9. Add OneSpan Authentication Server to the Administration Web Interface using admintool.jar, by running the following command from the directory where admintool.jar is located:

   <websphere_install_dir>java\jre\bin\java -jar\admintool_<version>.jar server add <ias_name> https://<ias_ip_address>:8888

10. Navigate to Servers > Application Servers > server1 > Process Definition > Java Virtual Machine. In Generic JVM arguments, add the following argument:

    -Djava.net.preferIPv4Stack=true -Djava.net.preferIPv4Addresses=true
    -Djava.net.preferIPv6Addresses=false

11. Navigate to Security > SSL certificate and key management > Key stores and certificates > NodeDefaultTrustStore > Signer certificates > Retrieve from port.
12. Enter the IP address and the secure SOAP port for OneSpan Authentication Server.
13. Enter an alias.
14. Click Retrieve signer information, then click OK, and Save.

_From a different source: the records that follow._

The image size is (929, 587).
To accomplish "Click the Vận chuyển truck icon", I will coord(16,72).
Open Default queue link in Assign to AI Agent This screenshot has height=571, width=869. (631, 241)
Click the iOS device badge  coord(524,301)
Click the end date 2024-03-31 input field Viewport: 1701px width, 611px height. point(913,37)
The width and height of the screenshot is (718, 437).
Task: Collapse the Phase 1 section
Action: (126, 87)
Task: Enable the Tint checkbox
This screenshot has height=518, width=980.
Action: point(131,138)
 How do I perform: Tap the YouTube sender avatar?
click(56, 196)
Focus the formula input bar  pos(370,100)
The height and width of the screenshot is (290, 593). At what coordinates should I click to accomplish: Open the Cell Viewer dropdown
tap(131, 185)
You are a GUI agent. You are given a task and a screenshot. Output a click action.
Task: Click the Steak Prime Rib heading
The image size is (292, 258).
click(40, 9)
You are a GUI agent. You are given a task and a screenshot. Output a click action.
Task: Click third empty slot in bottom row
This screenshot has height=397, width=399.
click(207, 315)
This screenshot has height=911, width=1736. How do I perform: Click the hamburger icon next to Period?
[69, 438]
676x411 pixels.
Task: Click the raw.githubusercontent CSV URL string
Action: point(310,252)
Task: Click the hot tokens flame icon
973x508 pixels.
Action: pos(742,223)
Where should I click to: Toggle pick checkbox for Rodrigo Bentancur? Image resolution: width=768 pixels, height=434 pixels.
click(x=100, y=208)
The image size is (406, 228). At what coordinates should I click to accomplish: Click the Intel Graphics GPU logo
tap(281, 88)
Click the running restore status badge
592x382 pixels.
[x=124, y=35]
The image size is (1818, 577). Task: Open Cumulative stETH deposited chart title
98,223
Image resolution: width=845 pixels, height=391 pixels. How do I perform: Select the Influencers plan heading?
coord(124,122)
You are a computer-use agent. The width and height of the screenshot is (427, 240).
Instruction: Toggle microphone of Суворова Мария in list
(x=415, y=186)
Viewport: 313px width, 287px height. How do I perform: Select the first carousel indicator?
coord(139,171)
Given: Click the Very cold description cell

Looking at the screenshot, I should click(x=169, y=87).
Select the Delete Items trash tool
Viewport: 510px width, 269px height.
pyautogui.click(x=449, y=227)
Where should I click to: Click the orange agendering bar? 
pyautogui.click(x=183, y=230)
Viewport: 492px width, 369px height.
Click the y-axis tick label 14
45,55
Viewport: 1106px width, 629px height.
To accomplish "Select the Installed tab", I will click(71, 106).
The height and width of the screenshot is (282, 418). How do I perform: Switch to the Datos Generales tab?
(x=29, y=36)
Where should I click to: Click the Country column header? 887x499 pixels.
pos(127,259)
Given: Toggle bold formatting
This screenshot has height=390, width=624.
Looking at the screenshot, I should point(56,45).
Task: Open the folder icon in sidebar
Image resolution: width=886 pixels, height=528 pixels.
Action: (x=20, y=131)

15. Stop and restart WebSphere Application Server with the following commands:

    [administrator@localhost IBM]$ .\WebSphere\AppServer\bin\stopServer.bat
    server1
    [administrator@localhost IBM]$ .\WebSphere\AppServer\bin\startServer.bat
    server1

16. Save the webadmin_version.war file.
17. Open the WebSphere administrative console and log in as an administrator.
18. Navigate to Applications > New Application > New Enterprise Application.
19. Select Local File System and click in the Full path field to browse to the webadmin_version.war file on the local machine.

20. Click Next to accept all default options for the following pages:

    • Preparing for the application installation
    • Select installation options
    • Map modules to servers
    • Map virtual hosts for Web modules pages
21. In the Map context roots for Web modules page, enter /webadmin in the Context Root field, and click Next.
22. Click Finish.
23. Click Save.
24. Navigate to Application Types > WebSphere enterprise applications.
25. Click webadmin_websphere_war.
26. Click Manage Modules.
27. Click IAS Web Administration.
28. Select Classes loaded with local class loader first (parent last) from the Class loader order drop-down list.
29. Click OK.
30. Click Save.
31. (Re-)Start the webadmin application.
32. Stop and start the webadmin.war application from the WebSphere administrative console.

33. To verify the Administration Web Interface is up and running, access the Administration Web Interface via a web browser at the following address: http://localhost:9080/webadmin/login.action.

    To ensure secure communication, it is essential that you publish the Administration Web Interface via HTTPS. Do not use HTTP, as this protocol is not secure!